A King Of Comedy: ‘Funny People’ Is Adam Sandler’s Finest Performance

Lucien WD
Luwd Media
Published in
3 min readApr 9, 2017

--

His detractors may argue that Adam Sandler plays himself in every film he makes; rarely straying from the lovable-schlub-with-anger-issues he mastered in Happy Gilmore and The Wedding Singer. But in Judd Apatow’s Funny People, he almost literally plays Adam Sandler. His character is George Simmons, an ageing comedian who’s become a millionaire starring in dozens of awful family movies. Sound familiar? The film begins with George, lonely and disillusioned with the comedy world, receiving a seemingly terminal diagnosis. George isn’t happy to be dying, but he doesn’t seem particularly unhappy either. The world around him is no longer under his control; his style of narcissistic buffoonery has lost its appeal; again, sound familiar?

George hires aspiring standup Ira (Seth Rogen) as a joke writer, assistant and – ultimately – friend. George introduces Ira to the big-leagues of comedy: private jets and corporate gigs with James Taylor. As Ira becomes enamoured with this world; we begin to appreciate George’s cynicism. Telling jokes to a room of drunkards and jetting between mansions in LA and New York are somewhat mutually-exclusive. George’s standup has lost what little edge it had to begin with, and Ira is in danger of the same. Of the actual comedy featured in the film, most of it is desperate: Ira’s routines are exclusively about his genitalia, while his roommate (Jonah Hill) tells similar jokes – with the added bonus of being overweight. Meanwhile, their third friend (Jason Schwartzman) is embarrassing them all in the lead role on NBC sitcom Yo Teach. Comedy is dead, and – based on the jokes George and Ira share in the film’s touching final scene – that’s not going to change.

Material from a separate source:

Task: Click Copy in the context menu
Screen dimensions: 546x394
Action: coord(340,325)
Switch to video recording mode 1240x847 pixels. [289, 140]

But Funny People isn’t spoiled by not being tremendously funny. It works on a much deeper level, and Apatow’s decision to cure George of his illness halfway through is a risk that pays off tenfold. No longer facing his mortality (God knows 80 minutes of that was enough), George takes Ira to visit his former flame (Leslie Mann) and her kids (Apatow and Mann’s real daughters): so begins the film’s second chapter, a whimsical family comedy that climaxes with the return of Eric Bana as Mann’s husband, delivering the finest performance of his career and causing us to question why he gave up comedy to begin with.

Yet, despite its U-turn tonally, Funny People doesn’t fall into Apatow’s usual trap of becoming a totally different film-- Sandler and Rogen’s sensational performances, obnoxious but sympathetic, keep it rooted in its themes. George, forced to interact with the children, has to acknowledge his own selfishness and assholic personality. While everybody cries over one daughter’s performance of “Memory” from Cats, George checks his phone. He’s seen better performances. We can all relate to this. Ira, a hybrid of Young Apatow and Rogen himself, has his own issues: a blooming relationship with Aubrey Plaza’s character comes and goes throughout the film, while he tries to maintain comedic integrity in the face of Hill’s recruitment to Yo Teach.

At almost two-and-a-half-hours, Funny People is no less inflated than Apatow’s other films, but – unlike Knocked Up or Trainwreck – the material is weighty enough to warrant it. Interludes involving George’s back-catalogue of films, such as talking baby comedy ReDo and the beloved classic Merman, provide sufficient amusement even when the on-screen standup doesn’t. Eminem and Ray Romano cameo, and the music (by Schwartzman) is lovely.

Let me know when Sandler makes another film this good.